The work of the Collaborative does not necessarily represent the views of any one organization, the Collaborative, the Forum, or the National Academies and is not subjected to the review procedures of, nor is it a report or product of, the National Academies.
The cost and duration of clinical trials have escalated dramatically in the past 20 years, hampering introduction of new therapies and driving recruitment to developing countries, raising questions about generalizability, data quality, and participant protections. Although some sites in the U.S. are extremely efficient in launching new trials and in identifying participants, many still suffer from long delays in contracting and IRB approvals, and enrollment targets are frequently missed. Protections of research participants are variably applied, with processes for consent and adherence to Good Clinical Practice (GCP) suboptimal at some sites, and standards for training and site-level preparedness are variable. Furthermore, resistance to systems-based improvements, such as deferral to a central institutional review board (IRB) or use of master contracts, has been difficult to overcome at many institutions. The consequences are borne by the National Institutes of Health (NIH), foundations, and industry alike, with the ultimate impact on the public.

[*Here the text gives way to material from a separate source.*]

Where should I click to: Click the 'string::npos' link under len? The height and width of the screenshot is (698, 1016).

Some Collaborative participants are currently preparing a Discussion Paper to be made available by the National Academy of Medicine (NAM), which will summarize their perspectives on the concept of clinical trial site accreditation as well as a framework and principles for developing site standards.

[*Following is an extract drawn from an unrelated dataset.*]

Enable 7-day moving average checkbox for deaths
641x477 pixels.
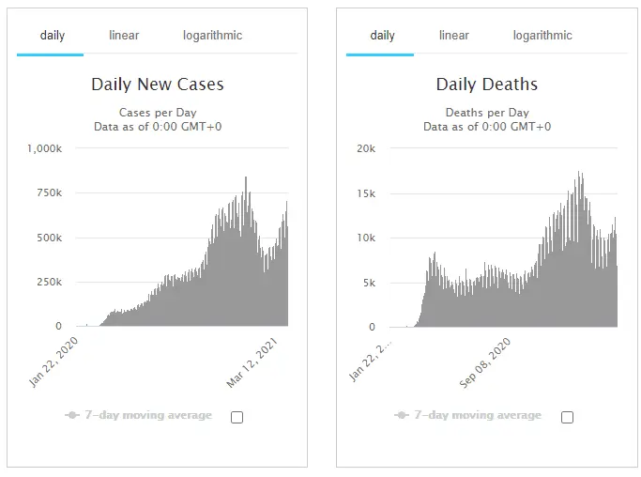pos(567,417)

In addition, some Collaborative participants have undertaken a project to collect, analyze, and assess how research sponsors’ baseline site standards could be harmonized. Part of this project involves analysis of clinical trial site standards (e.g., site selection and monitoring checklists) from a small group of research sponsors. The analysis will identify standards that are the same among research sponsors, not the same but may be equivalent, or clearly different or only used by some stakeholders. The next phase of the project will foster an examination of these standards to inform the development of a baseline set of clinical trial site standards that could be considered for broad application by research sponsors.